Index: [thread] [date] [subject] [author]
  From: JOHN PHILO <JOHN.PHILO@amgen.com>
  To  : rasmb <rasmb@bbri.eri.harvard.edu>
  Date: 19 May 1995 12:50:06 -0800

Re: data depot; vision

Jeff Hansen has raised some interesting points.  

First, let me apologize if I seemed too negative about the idea of a 
raw data depository---I certainly do not think it is an entirely bad or 
worthless idea.

The potential use of such data for teaching purposes is a good 
point that I confess I had not thought about (lack of vision, I suppose).

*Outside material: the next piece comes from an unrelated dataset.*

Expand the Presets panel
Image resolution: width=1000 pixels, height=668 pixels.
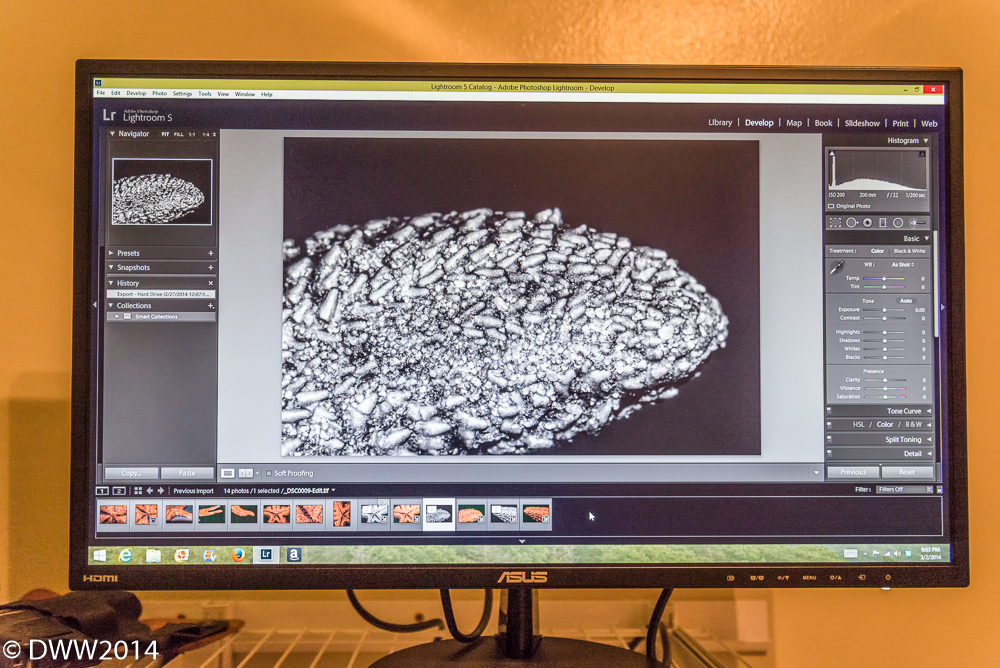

I also partially agree that access to appropriate real experimental 
data may help foster the development of new analytical methods.  
However, my own experience is that there is much truth in the adage 
that 'necessity is the mother of invention'.  It seems to me people 
are most likely to develop new methods when they encounter 
the need for them in the course of their own work; i.e. after they 
already have suitable data.  If I understand correctly, Jeff 
envisions future methods developers browsing through gigabytes 
of data for complicated systems and deciding to develop new 
methodologies to tackle them.  That is not how I work, but perhaps 
this does represent the future of science.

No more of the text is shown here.